En utilisant le terme vegan, qui est encore un peu stigmatisé en France, même si c’est en évolution, vous n’avez pas peur d’être catégorisée ? Que certaines personnes se disent que ça ne les intéresse pas ?
J’ai énormément discuté avec tous celles et ceux que je rencontrais pour être sure que ça n’exclue personne. C’est important de dire que c’est vegan, pour en parler et dire ce que c’est et pourquoi. C’est une invitation à la discussion. La qualité de fabrication et la noblesse des matières sont aussi bien mises en avant, ce qui peut parler à certains. Beaucoup de nos clients sont des personnes qui sont sensibles à l’environnement et à la qualité des savoir-faire, l’innovation et le design.
Comment pensez-vous vos créations ?
Je ne vais pas forcément les quatre saisons de la mode en renouvelant tout le temps les collections. Je verrai en fonction des demandes et de ce que pensent les clients.
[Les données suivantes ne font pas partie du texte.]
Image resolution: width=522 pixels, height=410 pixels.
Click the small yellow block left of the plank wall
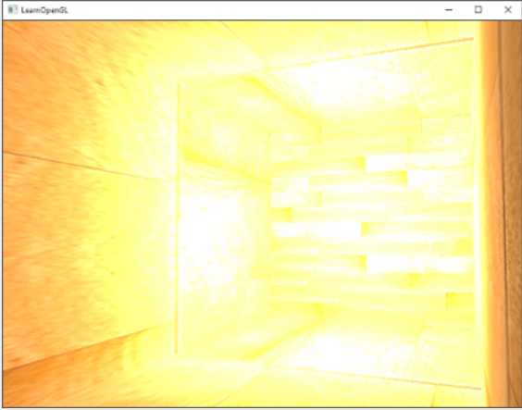tap(282, 215)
L’ambition est d’avoir une majorité de modèles qui peuvent être portés aussi bien par les hommes que par les femmes.
Quels sont vos projets pour Cémélé ?
Développer les nouveaux modèles et les sortir pour l’été et tester des nouvelles matières. La deuxième étape est de chercher et trouver des revendeurs ! C’est un souhait de la part de tout le monde de retrouver notre marque en boutique pour essayer les modèles.